- Saint Kateri Tekakwitha Church
- Location: Lagrangeville, New York
- Denomination: Roman Catholic

History
- Founded: 2002

Architecture
- Architect(s): Donald L. Swartz, Swartz Architecture, DPC

Administration
- Archdiocese: Archdiocese of New York

= Saint Kateri Tekakwitha Church (LaGrangeville, New York) =

Saint Kateri Tekakwitha Church (LaGrangeville, New York) is a Roman Catholic parish church located in Lagrangeville, Dutchess County, under the authority of the Roman Catholic Archdiocese of New York. It was established as a mission of St. Columba in Hopewell Junction in 1998 before being elevated to parish status in 2002. The church was built 2006–2008. It was "that would be a standard and model for future churches built in the Archdiocese of New York." The church was built between 2006 and 2008. Cardinal Egan among others dedicated the church on Sunday, November 23, 2008.

Donald Swartz was chosen as the architect of the new churches after several design proposals were considered in 2002. The engineering firm was The DiSalvo Engineering Group.

The main altar contains a relic of Saint Kateri Tekakwitha. The church contains significant items from two important New York City churches that had been recently closed. The tabernacle is from Our Lady of Vilnius in Manhattan, and the stained-glass windows by the prominent Bavarian firm of Mayers of Munich (stained glass makers to the Holy See) were transferred from the Harlem Church of St. Thomas the Apostle in Harlem, New York, (1907) installed in 2007. Both closed churches faced lengthy preservation debates to forestall their demolition and architectural details dispersal. Rohlf's Stained Glass Studios of Mt. Vernon, New York completely restored the 100 year old Mayer windows. The Rose Window is also by Rohlf.

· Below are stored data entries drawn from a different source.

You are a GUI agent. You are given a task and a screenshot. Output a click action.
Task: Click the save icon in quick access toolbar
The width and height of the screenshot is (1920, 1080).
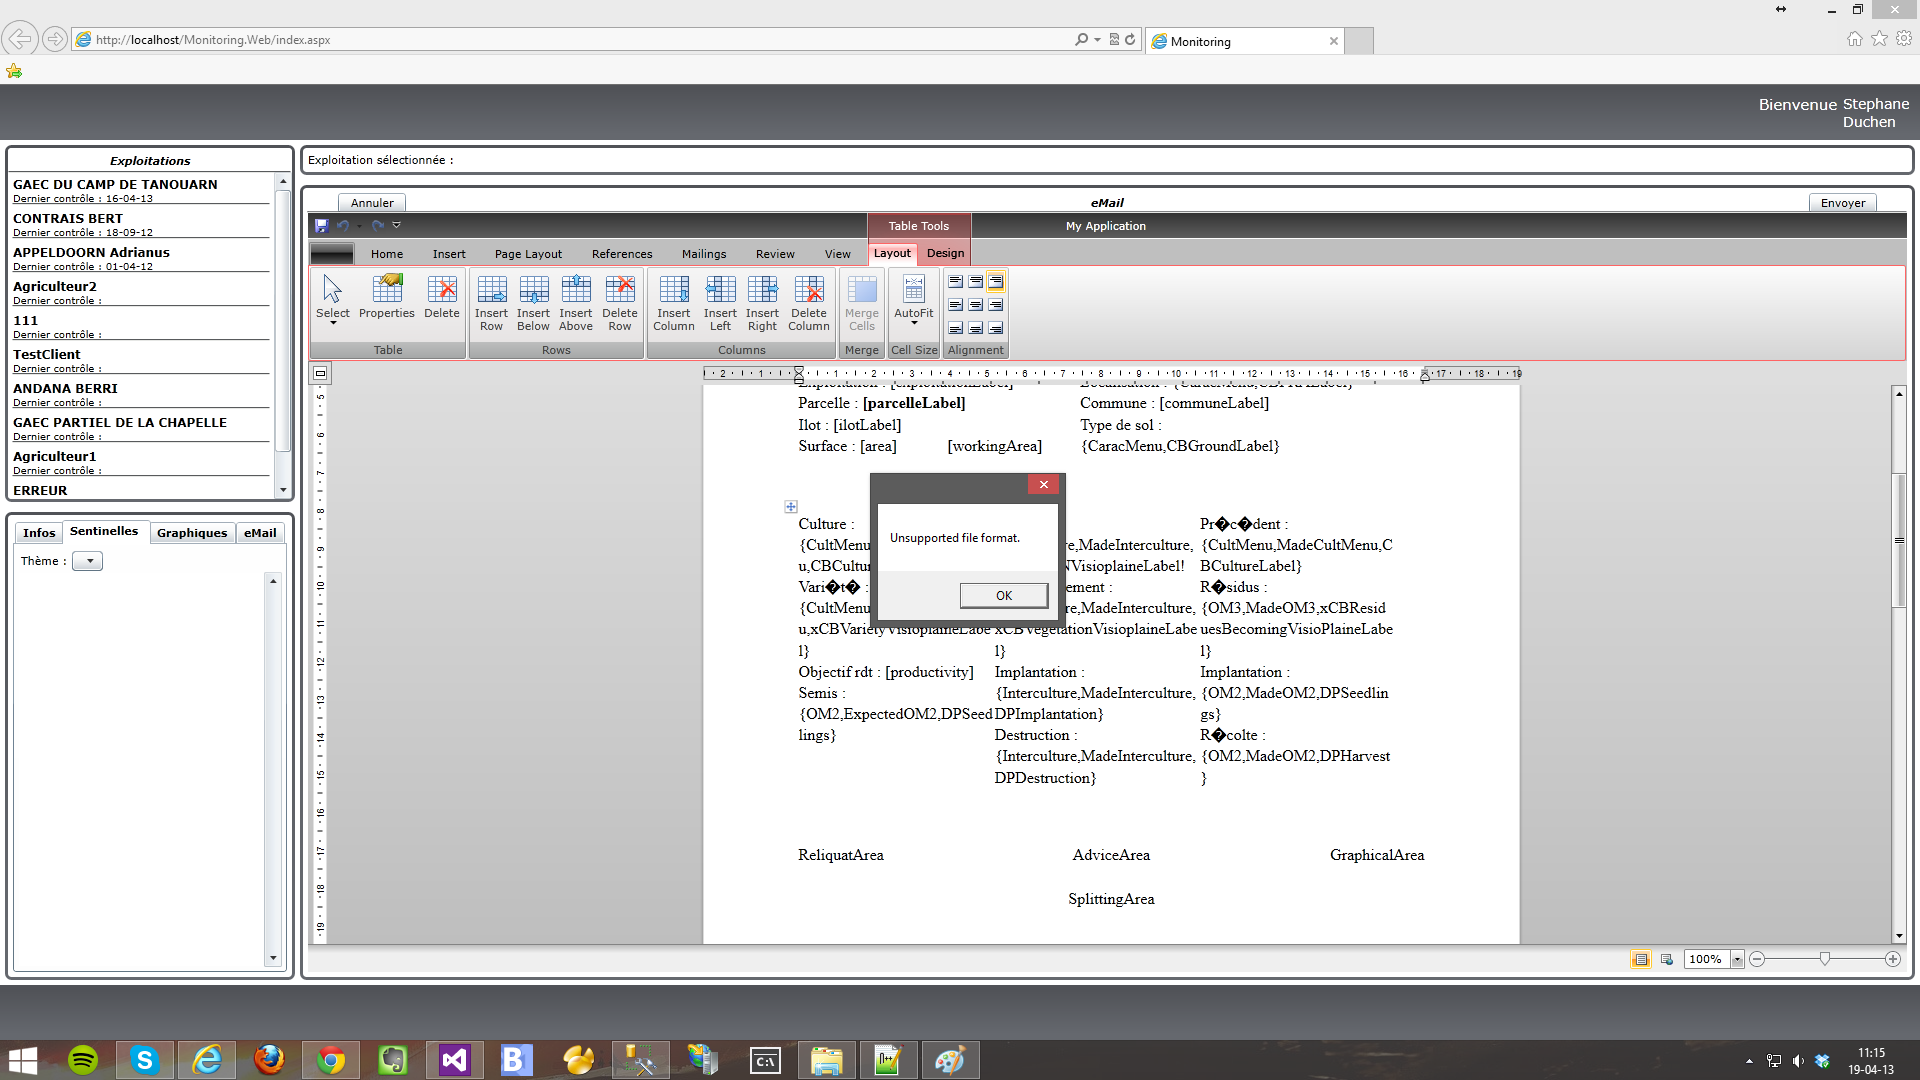click(321, 226)
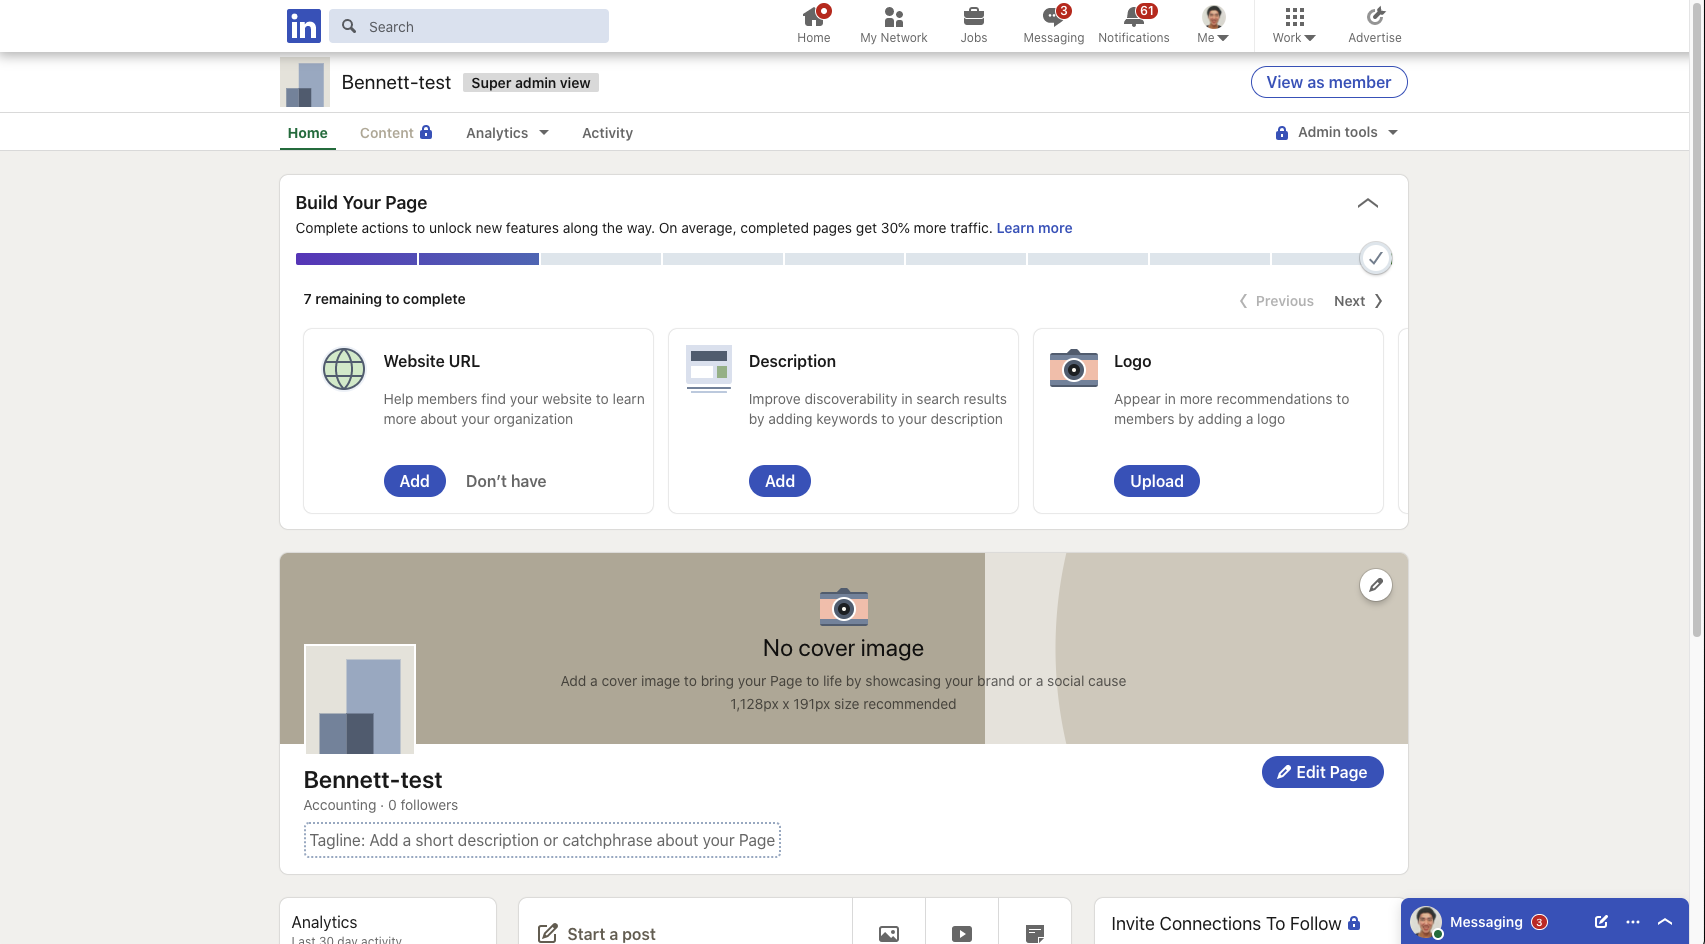Screen dimensions: 1705x944
Task: Collapse the Build Your Page panel
Action: tap(1368, 202)
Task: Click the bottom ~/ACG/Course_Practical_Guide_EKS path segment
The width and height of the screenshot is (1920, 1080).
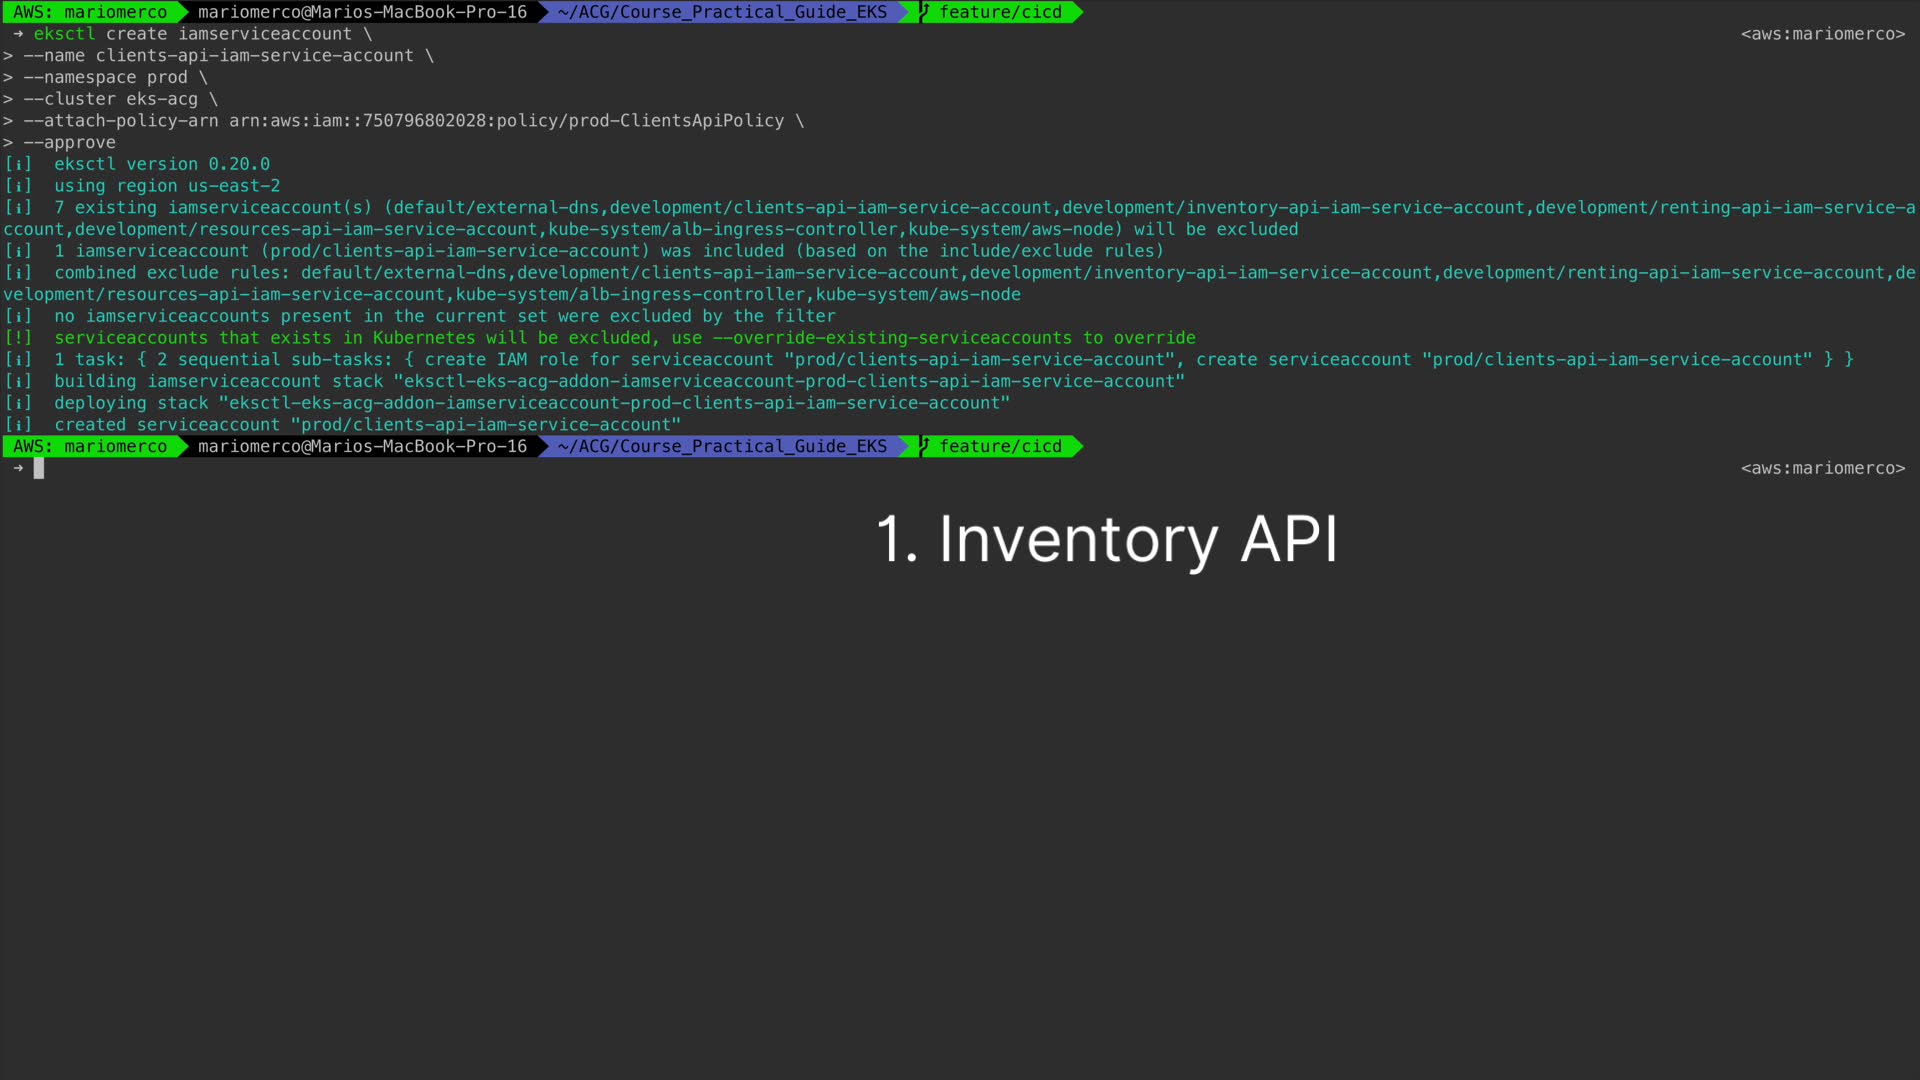Action: (x=722, y=446)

Rocks containing the names of the parishioners in 2007 were placed under the altar stone. The Rosary Garden was an Eagle Scout project by Spencer Coffin and many parishioners. The mission cross built by John McFadden. The former church was transformed into a Faith Formation Center in 2008 and a Parish Office wing was added along with the construction of a new Priest's Residence.